Le ministre russe des Sports Vitali Moutko a quant à lui appelé à adopter une approche plus globale vis-à-vis de la lutte antidopage. « L'isolement est nocif pour tout le monde. Nous ne sommes pas les seuls à avoir des problèmes dans l'athlétisme. Nous ne pouvons pas rejeter tous les problèmes de l'athlétisme sur la Russie », a déclaré M. Moutko à l'agence R-Sport. Le ministre des Sports a également indiqué que le laboratoire de Moscou avait été minutieusement contrôlé par l'AMA et n'avait pas suscité de griefs.

« À l'approche des Jeux olympiques de Sotchi, près de 30 spécialistes de l'AMA avait étudié le travail du laboratoire à la loupe pendant 6 mois. Ensuite, nous avons organisé des Jeux olympiques extraordinaires. Puis nous avons organisé le championnat de natation à Kazan qui a également été salué. Je ne sais pas ce qui s'est passé au cours de ces six mois, mais nous avons de nouveau des problèmes avec le laboratoire, dont la moitié est rattrapable, et pour l'autre moitié, il n'y a pas de preuves », a déclaré Moutko sur la chaîne de télévision Rossiya 24.

Dans un entretien avec TASS, le directeur exécutif de RUSADA Nikita Kamaïev a qualifié le rapport de l'AMA de « brut ». « Je vois… des déclarations sans preuves.
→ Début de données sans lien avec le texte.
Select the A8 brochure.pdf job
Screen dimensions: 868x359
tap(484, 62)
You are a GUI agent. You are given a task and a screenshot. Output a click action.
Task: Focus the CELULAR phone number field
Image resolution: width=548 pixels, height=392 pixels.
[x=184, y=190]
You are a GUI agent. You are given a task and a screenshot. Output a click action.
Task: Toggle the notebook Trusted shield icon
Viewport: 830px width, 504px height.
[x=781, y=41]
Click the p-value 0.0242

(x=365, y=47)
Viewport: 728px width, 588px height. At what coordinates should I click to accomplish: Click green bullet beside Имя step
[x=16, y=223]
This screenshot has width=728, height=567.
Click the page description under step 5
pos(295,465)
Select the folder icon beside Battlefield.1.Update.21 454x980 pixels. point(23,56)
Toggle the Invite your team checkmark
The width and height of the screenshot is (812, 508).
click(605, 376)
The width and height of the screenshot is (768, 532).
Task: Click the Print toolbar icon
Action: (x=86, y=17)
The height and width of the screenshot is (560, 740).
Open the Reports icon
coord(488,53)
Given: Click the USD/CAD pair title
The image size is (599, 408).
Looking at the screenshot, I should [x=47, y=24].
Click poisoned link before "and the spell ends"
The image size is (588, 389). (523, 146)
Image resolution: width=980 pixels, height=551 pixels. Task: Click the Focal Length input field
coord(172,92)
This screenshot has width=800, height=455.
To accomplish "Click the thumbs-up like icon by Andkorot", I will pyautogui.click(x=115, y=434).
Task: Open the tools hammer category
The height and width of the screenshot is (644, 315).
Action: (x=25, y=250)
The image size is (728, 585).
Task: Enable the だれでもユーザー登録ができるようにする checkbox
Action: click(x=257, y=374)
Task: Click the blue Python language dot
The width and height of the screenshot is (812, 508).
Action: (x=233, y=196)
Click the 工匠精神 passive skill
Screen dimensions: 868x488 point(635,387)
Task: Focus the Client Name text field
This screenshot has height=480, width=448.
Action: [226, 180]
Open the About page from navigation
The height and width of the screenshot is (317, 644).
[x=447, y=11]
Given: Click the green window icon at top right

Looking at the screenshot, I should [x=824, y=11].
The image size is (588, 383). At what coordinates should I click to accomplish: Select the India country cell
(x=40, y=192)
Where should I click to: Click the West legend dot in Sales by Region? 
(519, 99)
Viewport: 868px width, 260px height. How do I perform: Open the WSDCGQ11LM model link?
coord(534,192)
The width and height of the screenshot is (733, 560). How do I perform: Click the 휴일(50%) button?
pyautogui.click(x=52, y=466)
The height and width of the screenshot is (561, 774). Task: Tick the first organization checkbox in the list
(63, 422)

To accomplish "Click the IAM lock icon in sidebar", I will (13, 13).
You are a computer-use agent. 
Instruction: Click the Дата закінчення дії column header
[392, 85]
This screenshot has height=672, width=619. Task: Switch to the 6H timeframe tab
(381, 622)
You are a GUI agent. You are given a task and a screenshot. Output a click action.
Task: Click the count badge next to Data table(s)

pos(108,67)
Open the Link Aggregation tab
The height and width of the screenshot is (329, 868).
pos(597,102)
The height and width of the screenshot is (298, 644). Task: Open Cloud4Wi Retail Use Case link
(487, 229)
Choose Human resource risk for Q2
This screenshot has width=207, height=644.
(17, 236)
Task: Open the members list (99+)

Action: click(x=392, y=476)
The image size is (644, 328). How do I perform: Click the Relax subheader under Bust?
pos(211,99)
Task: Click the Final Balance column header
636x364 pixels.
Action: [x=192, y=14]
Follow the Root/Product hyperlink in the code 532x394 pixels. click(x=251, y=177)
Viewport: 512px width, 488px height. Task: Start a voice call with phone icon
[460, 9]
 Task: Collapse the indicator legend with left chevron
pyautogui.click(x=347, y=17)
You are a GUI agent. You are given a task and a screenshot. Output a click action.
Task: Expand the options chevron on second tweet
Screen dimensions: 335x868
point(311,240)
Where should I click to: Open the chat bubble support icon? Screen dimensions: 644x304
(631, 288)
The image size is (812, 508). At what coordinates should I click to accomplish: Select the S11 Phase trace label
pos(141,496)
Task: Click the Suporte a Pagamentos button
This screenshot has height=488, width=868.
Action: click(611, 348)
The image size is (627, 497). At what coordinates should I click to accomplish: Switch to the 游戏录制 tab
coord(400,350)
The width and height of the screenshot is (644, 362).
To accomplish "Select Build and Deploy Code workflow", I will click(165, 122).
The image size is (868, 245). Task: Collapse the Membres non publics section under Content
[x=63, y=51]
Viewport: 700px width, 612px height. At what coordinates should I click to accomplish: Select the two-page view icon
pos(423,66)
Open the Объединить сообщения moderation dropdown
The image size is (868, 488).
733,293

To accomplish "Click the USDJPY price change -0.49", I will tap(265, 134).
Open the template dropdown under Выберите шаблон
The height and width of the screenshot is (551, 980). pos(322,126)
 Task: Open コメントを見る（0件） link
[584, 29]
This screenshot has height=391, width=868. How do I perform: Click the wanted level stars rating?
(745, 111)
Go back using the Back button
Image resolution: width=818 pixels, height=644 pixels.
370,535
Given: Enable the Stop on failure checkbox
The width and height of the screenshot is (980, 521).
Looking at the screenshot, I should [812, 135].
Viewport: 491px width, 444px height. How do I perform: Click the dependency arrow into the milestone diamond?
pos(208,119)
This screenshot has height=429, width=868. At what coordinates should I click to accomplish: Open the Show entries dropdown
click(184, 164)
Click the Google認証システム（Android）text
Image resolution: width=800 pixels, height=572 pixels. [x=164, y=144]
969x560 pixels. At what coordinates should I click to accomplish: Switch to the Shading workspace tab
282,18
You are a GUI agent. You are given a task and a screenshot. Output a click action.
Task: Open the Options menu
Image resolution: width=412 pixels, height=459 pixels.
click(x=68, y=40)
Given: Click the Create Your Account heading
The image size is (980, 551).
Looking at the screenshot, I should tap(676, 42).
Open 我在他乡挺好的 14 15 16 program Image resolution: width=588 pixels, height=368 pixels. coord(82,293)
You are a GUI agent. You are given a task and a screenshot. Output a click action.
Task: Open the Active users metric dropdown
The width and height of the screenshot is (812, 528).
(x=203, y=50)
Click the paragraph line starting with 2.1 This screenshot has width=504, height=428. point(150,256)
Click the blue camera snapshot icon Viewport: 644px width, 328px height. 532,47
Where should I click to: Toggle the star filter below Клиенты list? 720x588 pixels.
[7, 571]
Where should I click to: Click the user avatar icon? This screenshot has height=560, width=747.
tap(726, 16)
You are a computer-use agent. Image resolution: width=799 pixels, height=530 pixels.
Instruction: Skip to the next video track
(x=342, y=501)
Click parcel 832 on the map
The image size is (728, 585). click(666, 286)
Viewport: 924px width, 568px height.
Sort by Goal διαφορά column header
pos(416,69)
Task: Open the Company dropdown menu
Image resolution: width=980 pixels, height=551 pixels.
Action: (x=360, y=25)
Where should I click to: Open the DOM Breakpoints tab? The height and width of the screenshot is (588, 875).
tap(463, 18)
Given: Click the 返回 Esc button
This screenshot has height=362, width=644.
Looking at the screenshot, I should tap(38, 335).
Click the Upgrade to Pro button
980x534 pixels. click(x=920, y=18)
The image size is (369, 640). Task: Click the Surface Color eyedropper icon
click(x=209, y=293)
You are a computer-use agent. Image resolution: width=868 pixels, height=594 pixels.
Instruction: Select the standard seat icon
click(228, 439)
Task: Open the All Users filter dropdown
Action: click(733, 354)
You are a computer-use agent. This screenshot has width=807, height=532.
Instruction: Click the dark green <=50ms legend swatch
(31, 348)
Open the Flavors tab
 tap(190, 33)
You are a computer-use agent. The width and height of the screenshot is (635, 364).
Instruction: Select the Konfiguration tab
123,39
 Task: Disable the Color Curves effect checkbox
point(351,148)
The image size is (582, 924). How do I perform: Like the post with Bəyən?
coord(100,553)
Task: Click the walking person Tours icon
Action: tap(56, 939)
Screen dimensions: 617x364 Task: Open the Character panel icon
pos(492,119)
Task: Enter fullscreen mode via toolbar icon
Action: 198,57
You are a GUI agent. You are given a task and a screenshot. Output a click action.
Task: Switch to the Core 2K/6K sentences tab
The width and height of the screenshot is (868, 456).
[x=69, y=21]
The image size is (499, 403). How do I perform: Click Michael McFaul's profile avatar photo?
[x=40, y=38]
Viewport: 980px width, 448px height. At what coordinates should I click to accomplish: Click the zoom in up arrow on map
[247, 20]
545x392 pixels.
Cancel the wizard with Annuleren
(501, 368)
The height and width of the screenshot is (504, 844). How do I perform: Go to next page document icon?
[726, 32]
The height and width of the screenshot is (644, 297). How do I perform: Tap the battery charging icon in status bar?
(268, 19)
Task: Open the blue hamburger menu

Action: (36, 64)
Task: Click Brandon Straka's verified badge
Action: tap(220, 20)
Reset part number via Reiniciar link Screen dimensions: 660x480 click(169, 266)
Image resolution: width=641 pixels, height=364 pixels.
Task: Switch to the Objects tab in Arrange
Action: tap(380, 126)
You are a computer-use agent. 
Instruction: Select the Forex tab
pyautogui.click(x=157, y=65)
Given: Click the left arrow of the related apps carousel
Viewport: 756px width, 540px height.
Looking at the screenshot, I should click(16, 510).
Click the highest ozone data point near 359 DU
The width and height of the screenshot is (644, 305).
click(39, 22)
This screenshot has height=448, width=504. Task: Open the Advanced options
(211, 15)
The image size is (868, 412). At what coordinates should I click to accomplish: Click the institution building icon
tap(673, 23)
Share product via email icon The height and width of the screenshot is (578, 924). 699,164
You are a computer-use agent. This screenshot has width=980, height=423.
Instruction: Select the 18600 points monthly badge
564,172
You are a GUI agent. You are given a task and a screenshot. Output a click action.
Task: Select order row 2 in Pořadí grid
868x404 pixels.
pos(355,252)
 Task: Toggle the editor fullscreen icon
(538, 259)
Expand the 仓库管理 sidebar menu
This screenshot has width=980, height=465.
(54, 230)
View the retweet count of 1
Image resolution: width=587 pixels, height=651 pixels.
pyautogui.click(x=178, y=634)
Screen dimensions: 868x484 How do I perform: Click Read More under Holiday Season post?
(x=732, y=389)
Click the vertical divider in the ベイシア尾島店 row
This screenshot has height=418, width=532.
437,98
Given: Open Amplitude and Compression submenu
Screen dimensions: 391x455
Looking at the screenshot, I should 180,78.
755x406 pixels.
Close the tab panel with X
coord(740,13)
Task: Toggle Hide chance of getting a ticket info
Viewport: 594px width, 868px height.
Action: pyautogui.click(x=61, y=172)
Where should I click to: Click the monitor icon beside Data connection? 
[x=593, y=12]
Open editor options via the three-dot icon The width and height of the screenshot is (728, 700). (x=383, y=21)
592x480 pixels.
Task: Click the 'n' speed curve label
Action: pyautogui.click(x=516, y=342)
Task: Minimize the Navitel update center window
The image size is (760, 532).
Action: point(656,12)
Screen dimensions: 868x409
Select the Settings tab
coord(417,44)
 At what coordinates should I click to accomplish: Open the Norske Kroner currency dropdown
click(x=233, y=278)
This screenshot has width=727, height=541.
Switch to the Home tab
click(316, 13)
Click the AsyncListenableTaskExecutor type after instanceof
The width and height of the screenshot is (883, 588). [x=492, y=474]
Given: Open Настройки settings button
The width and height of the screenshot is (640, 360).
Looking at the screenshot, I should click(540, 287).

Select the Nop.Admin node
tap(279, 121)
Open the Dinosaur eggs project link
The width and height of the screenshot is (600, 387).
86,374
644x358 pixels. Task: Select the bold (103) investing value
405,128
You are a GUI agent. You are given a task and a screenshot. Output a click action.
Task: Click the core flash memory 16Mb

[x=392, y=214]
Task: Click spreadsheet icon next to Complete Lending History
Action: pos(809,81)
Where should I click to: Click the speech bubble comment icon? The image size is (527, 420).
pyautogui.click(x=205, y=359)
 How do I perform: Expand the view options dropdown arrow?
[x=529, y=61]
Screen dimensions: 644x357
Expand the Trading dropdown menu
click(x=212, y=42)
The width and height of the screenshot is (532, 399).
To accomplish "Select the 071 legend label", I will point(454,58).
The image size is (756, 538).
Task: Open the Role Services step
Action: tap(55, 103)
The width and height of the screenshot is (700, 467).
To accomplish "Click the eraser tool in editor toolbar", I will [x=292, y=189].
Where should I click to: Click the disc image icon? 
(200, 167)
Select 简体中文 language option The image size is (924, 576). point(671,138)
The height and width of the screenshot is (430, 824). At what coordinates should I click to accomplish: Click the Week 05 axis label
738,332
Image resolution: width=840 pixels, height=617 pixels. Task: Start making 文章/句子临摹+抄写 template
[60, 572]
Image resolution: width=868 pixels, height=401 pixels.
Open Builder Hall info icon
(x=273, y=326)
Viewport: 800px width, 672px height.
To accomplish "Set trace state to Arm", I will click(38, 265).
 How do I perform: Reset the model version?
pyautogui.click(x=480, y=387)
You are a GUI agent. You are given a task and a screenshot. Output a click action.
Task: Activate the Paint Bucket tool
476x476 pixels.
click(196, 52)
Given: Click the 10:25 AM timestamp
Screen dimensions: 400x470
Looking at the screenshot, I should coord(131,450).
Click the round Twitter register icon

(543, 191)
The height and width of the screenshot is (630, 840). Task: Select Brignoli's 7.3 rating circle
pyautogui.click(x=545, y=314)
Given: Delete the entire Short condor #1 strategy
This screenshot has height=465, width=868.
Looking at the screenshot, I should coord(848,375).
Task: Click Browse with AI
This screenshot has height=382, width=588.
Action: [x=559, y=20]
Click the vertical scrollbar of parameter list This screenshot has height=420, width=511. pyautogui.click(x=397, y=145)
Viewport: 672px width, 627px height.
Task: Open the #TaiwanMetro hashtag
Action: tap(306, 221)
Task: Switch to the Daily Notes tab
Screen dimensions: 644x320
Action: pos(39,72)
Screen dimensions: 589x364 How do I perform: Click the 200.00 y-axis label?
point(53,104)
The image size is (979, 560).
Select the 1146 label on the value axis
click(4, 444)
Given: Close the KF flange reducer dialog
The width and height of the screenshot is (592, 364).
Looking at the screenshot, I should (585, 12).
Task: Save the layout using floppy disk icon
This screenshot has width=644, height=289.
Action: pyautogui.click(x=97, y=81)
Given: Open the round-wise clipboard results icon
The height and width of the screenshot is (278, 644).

À l'heure actuelle, toutes les accusations sont infondées ». M. Kamaïev a par ailleurs précisé que son organisation avait lancé sa propre enquête interne.

Qu'en pensent les experts ?

Le juriste sportif Artiom Patsev estime que les accusations de l'AMA sont motivées politiquement. « C'est pourquoi toute l'information est présentée sous la forme de « recommandations ». Car, s'ils avaient des raisons de disqualifier, ils l'auraient déjà fait », a-t-il déclaré à R-Sport.

Sergueï Ilioukov, spécialiste d'antidopage, prédit, au contraire une issue négative pour la Russie. « Le rapport semble plutôt affirmer que prouver quelque chose. Je pense que les discussions se poursuivront. Je suis convaincu qu'il y aura des conséquences et je n'exclus pas qu'elles seront déplorables pour la Russie », précise-t-il dans un entretien avec Sports.ru

L'expert estime également que les racines du problème se trouvent dans la base même de l'organisation du sport en Russie. « Les succès sportifs sont très appréciés en Russie, ils ont un objectif politique. La mission est simple : tu dois gagner, un point c'est tout. Personne ne pense à la suite. Le dopage est plus simple, il coupe tout ce qui est inutile, c'est le chemin le plus court vers la victoire ».